Epilepsy is a neurological condition that affects the brain and causes recurring seizures or fits. More than 600,0001 people up and down the country currently live with this condition. Sadly, there isn’t widespread public understanding of how to recognise and support those with epilepsy.
Furthermore, current drug therapies don’t work for everyone – a third of people with epilepsy are living with uncontrolled seizures, and, shockingly, there are 21 epilepsy-related deaths a week.2 However, we have made huge strides in recent years. The Government has recently approved the formation of an Epilepsy Research Institute.3 This will drive strategic investment and capacity to build the research ecosystem needed to radically advance the treatment and prevention of epilepsy.
Epilepsy is a condition affecting more people than you might think. So, in the meantime, knowing the early warning signs and what to do when a seizure occurs can make a big difference helping those affected by the chronic condition.
Commenting, Richard Holden MP said:
“This week has been a great chance to raise awareness about epilepsy, for all those who suffer with this condition. While it is serious, people have been able to increasingly lead normal lives with great progress in epilepsy awareness and scientific research.

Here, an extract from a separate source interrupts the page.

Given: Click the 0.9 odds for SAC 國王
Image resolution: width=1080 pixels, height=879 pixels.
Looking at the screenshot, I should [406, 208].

“As with many of my previous campaigns with other serious conditions, I have been doing all I can to raise awareness myself, and I warmly welcome the Government’s approval of an Epilepsy Research Institute. However, there is still more to do to help those with this condition, which is far more common than most of us realise.
“In addition to knowing how we can help with those having seizures, I look forward to seeing the world-class research coming from the UK making a real difference to those with epilepsy.”